In the entries that follow, locate the line with "Select the blue swatch for Align tank", then restate that line and all later lines exactly as they appear, leaving pictures out.

Dataset items:
=======

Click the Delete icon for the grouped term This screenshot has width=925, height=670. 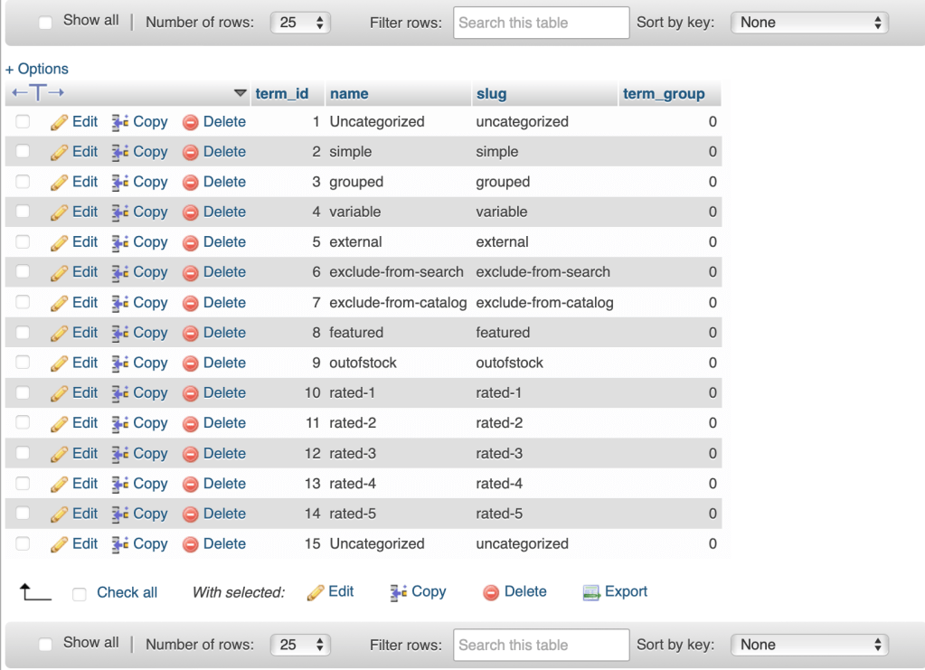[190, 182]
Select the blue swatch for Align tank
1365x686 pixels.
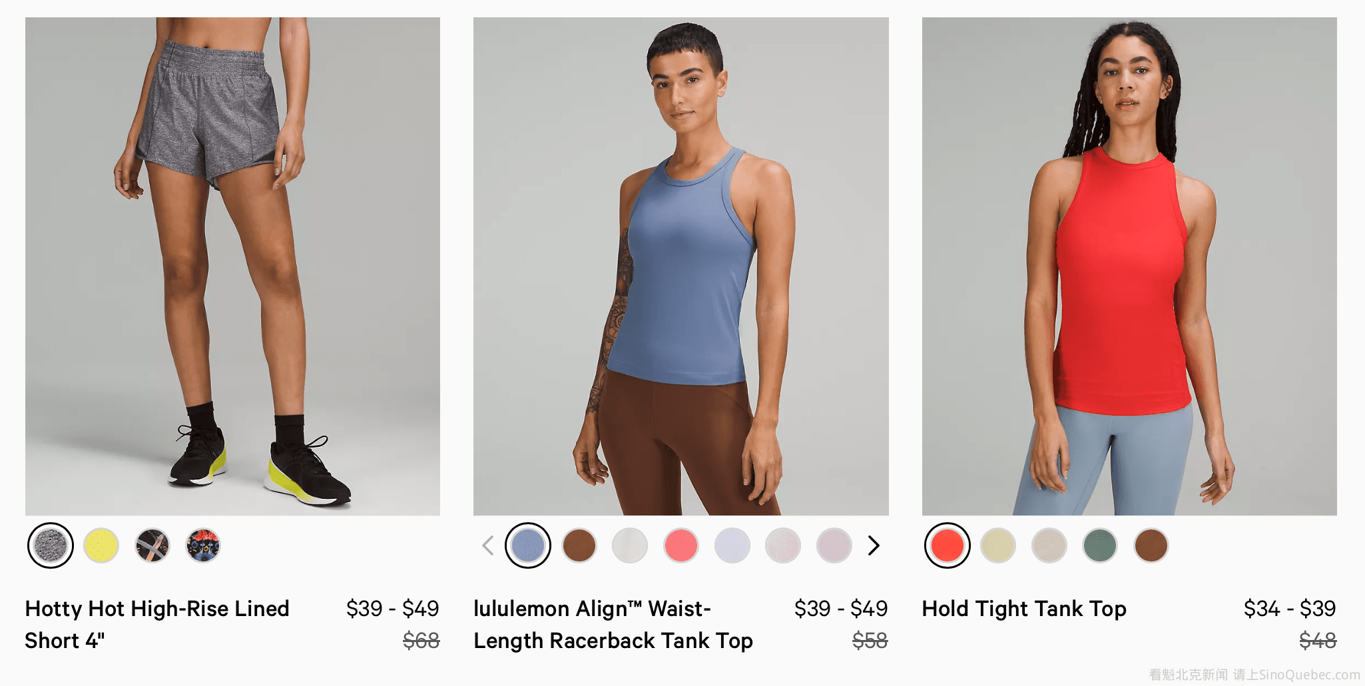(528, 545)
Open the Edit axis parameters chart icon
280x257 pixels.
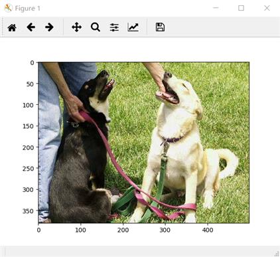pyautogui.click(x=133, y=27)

=======

* [Written solution]
Select the blue swatch for Align tank
1365x686 pixels.
(528, 545)
Open the Edit axis parameters chart icon
280x257 pixels.
pyautogui.click(x=133, y=27)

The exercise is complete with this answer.